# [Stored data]
* * * * * * * * *
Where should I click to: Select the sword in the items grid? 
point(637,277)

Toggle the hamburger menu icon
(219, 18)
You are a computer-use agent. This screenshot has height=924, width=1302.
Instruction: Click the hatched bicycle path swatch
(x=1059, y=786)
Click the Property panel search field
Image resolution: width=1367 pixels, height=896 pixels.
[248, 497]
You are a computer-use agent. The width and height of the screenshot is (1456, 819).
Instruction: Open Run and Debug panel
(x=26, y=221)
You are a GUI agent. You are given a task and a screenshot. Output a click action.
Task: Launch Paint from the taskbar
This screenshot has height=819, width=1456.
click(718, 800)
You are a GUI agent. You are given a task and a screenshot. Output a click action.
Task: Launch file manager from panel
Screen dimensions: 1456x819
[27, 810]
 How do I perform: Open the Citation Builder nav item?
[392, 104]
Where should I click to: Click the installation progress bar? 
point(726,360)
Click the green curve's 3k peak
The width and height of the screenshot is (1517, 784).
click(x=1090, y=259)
* * * * * * * * *
# [WHAT NEEDS TO BE DONE]
Exactly reproduce the lines of the entries above, from the one containing "Where should I click to: Click" to the very last, and no others.

# [EXERCISE SOLUTION]
Where should I click to: Click the installation progress bar? 
point(726,360)
Click the green curve's 3k peak
The width and height of the screenshot is (1517, 784).
click(x=1090, y=259)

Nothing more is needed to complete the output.